• _TAREA POR REALIZAR_: Reproduzca sin ninguna modificación las líneas que comienzan con la que contiene "Describe the element at coordinates (716, 194)" y continúan hasta la que contiene "What do you see at coordinates (22, 618)", ambas incluidas.

***** LÍNEAS DEL EJERCICIO *****

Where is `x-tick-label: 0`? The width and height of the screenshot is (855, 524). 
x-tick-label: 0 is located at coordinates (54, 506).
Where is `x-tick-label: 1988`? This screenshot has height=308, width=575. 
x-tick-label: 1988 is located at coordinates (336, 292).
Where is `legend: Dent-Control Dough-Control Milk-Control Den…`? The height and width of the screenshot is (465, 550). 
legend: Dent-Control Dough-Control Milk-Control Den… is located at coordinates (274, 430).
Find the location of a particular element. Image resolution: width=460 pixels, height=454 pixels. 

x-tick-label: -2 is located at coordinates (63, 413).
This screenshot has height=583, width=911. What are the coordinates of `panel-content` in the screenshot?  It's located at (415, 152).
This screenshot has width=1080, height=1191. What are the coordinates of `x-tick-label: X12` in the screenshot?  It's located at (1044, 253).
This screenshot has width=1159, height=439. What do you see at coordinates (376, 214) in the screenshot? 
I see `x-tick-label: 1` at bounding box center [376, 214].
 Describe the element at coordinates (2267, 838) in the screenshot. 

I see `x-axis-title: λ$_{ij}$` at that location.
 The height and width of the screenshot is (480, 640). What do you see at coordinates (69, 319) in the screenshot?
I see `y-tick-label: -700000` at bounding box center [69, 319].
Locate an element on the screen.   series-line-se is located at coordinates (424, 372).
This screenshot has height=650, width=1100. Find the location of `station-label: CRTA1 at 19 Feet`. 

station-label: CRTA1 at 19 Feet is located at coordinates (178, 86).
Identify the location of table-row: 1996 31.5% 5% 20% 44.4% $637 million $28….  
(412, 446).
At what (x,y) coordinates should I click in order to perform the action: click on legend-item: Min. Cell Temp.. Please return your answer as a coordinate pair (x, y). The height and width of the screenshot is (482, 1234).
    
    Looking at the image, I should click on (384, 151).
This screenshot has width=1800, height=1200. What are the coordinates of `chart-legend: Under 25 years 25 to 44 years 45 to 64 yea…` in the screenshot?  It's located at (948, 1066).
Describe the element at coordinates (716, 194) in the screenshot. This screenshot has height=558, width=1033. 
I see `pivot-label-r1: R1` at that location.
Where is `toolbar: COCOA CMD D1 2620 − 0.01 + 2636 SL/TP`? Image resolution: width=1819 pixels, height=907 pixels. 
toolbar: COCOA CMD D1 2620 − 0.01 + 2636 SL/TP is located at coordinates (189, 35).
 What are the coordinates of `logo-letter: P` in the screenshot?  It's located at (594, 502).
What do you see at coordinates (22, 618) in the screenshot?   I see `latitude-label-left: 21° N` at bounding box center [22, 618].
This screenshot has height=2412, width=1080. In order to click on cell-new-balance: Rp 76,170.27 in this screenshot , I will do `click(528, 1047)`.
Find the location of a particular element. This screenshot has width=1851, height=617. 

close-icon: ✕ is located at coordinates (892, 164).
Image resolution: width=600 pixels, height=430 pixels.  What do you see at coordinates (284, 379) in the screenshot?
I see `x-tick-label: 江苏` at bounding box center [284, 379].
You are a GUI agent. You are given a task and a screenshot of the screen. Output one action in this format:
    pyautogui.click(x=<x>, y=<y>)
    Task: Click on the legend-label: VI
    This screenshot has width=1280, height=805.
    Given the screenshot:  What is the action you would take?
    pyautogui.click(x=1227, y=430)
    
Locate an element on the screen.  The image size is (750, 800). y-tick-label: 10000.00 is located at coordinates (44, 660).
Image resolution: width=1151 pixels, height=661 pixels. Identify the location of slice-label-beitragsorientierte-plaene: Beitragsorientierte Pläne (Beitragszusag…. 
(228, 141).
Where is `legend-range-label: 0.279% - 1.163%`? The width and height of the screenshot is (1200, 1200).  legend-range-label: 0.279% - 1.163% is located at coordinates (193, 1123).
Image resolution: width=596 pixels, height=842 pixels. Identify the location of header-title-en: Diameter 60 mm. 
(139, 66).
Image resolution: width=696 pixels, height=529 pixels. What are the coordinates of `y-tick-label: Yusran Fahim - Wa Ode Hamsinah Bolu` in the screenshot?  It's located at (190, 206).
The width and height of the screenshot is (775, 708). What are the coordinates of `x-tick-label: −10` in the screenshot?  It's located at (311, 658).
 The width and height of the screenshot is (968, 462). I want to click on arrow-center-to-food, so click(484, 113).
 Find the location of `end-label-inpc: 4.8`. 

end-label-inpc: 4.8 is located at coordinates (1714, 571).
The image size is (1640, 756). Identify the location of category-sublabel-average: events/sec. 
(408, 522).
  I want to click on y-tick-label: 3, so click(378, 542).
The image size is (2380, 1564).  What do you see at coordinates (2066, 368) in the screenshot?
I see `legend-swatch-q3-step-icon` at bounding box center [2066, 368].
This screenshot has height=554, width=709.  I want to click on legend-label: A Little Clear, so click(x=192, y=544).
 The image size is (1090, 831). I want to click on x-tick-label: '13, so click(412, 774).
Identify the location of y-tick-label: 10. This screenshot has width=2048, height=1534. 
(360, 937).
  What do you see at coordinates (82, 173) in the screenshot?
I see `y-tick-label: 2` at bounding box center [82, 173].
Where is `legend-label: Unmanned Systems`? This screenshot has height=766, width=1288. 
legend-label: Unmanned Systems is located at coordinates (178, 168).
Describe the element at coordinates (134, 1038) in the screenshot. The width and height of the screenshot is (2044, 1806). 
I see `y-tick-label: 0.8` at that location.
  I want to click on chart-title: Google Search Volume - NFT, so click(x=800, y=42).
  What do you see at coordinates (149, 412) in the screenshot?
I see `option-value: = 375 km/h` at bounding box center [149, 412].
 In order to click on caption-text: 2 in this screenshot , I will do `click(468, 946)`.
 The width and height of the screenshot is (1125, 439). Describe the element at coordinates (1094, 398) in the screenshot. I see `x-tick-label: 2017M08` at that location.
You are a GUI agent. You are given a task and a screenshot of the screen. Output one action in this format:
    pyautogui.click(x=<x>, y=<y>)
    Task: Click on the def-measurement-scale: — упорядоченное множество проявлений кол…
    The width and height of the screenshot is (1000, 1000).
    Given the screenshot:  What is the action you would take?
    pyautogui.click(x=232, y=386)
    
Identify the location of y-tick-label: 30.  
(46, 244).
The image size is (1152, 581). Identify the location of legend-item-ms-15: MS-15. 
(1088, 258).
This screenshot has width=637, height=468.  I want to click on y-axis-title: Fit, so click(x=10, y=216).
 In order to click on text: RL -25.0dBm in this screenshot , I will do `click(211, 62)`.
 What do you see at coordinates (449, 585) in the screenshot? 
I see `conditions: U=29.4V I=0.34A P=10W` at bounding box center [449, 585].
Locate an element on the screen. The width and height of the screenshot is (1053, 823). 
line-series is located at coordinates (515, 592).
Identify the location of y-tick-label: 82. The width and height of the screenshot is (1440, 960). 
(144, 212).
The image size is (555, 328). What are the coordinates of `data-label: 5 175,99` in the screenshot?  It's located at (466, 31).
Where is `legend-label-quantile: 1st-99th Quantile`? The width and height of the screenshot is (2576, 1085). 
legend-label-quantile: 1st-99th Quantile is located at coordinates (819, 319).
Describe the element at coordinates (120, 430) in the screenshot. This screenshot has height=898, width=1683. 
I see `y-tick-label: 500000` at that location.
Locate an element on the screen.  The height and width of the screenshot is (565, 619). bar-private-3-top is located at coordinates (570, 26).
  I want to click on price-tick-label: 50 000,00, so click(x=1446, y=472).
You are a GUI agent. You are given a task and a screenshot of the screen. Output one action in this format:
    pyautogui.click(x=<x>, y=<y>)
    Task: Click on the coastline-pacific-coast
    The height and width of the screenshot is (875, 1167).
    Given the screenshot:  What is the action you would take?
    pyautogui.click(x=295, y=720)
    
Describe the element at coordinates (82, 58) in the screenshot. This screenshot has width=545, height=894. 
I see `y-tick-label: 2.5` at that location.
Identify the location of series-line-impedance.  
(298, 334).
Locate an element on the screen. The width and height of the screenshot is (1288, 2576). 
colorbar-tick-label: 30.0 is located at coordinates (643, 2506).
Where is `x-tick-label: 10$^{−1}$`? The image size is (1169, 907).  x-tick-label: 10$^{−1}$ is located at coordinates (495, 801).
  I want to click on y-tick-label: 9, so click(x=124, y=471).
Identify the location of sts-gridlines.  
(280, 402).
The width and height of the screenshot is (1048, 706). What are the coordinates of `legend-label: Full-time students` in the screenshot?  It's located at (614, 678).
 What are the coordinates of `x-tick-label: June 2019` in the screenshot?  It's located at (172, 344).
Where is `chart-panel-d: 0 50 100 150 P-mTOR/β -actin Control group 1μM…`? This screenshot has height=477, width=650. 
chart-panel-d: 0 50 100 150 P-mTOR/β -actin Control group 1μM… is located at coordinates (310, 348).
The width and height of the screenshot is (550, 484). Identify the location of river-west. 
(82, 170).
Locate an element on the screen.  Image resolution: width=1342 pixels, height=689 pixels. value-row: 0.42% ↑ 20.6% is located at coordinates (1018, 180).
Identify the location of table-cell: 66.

*****

• _RESULTADO DEL EJERCICIO_:
Describe the element at coordinates (716, 194) in the screenshot. This screenshot has height=558, width=1033. 
I see `pivot-label-r1: R1` at that location.
Where is `toolbar: COCOA CMD D1 2620 − 0.01 + 2636 SL/TP`? Image resolution: width=1819 pixels, height=907 pixels. 
toolbar: COCOA CMD D1 2620 − 0.01 + 2636 SL/TP is located at coordinates (189, 35).
 What are the coordinates of `logo-letter: P` in the screenshot?  It's located at (594, 502).
What do you see at coordinates (22, 618) in the screenshot?   I see `latitude-label-left: 21° N` at bounding box center [22, 618].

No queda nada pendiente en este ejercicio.